|
The War Profiteers - War Crimes,
Kidnappings, Torture and Big Money |
|
June 22nd, 2006 - Witness in CIA
Inquiry Told Germans of Missing Man |
|
Witness in CIA Inquiry Told
Germans of Missing Man By Mark Trevelyan Reuters Thursday, June 22, 2006; 2:07 PM Berlin - New evidence
emerged on Thursday that German authorities may have known in early 2004 of
the disappearance of Khaled el-Masri, a German citizen who says he was
kidnapped and tortured by the CIA. Wolf-Dietrich Mengel, a
telecoms manager who was working in Macedonia at the time, said he telephoned
the German embassy there in January 2004 to say he had heard of the arrest of
a German citizen in the Balkan country. "I phoned the German
embassy and was told 'we know that'," Mengel told a German parliamentary
inquiry into the role of the security services in the war on terrorism and
invasion of Iraq. He said he learned of the
arrest through a fellow employee at Macedonia Telecom, who had heard of it
from police sources, although Mengel did not know who had been detained and
why.

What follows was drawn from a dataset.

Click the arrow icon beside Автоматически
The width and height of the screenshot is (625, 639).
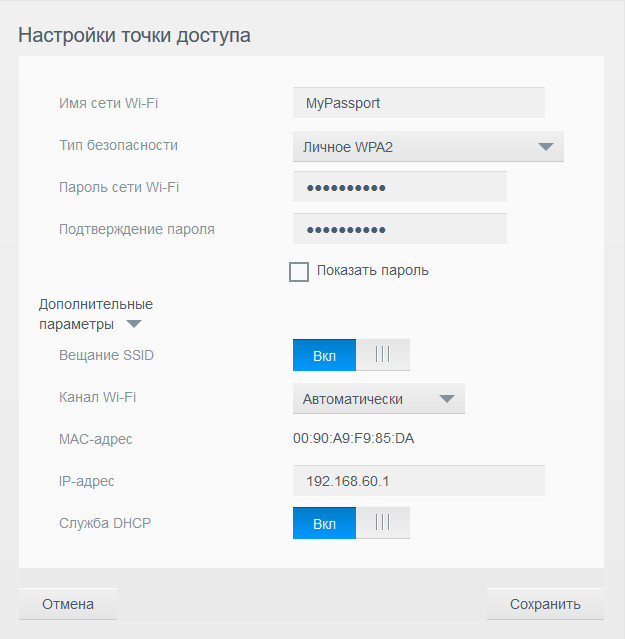pos(446,399)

The testimony was
significant because it challenged the German government's insistence that it
learned of Masri's abduction only at the end of May 2004. Germany denies being
complicit in the affair, or failing to take action to protect one of its
nationals. The Masri case was one of
those highlighted this month in a Council of Europe report which said Germany
was one of more than a dozen European countries that colluded in secret
international transfers of terrorist suspects by the United States. Masri's is among the best
known examples of the alleged transfers, known as 'renditions', which human
rights groups say may lead to abuse and torture. Emotional Testimony Masri himself testified
later on Thursday to the inquiry and was questioned in detail about his
account: that he was handed over in Macedonia to the U.S. Central
Intelligence Agency, flown to Afghanistan and interrogated in jail for four
months before being returned to Europe and dumped in Albania. He repeated his conviction
that a man named "Sam," who visited him several times toward the
end of his Afghan prison stay, was a German official. "Sam, from his accent,
was definitely German," he said, adding that he had detailed knowledge
about Masri's local mosque in the German town of Neu Ulm. Masri at one point wiped
tears from his eyes and asked for a break in questioning as he recalled how
Sam had told him not to be frightened when he returned to Germany - a
reference to the fact that his wife and children had left the family home,
believing he had abandoned them. They have since been reunited. Opposition lawmakers, who
forced the parliamentary inquiry against government wishes, see Sam's true
identity, which has yet to be established, as a key to uncovering whether
Germany colluded in Masri's abduction. They also want to know if
German security officials were the source of detailed information on Masri,
his contacts and his financial affairs which was used by Macedonian and U.S.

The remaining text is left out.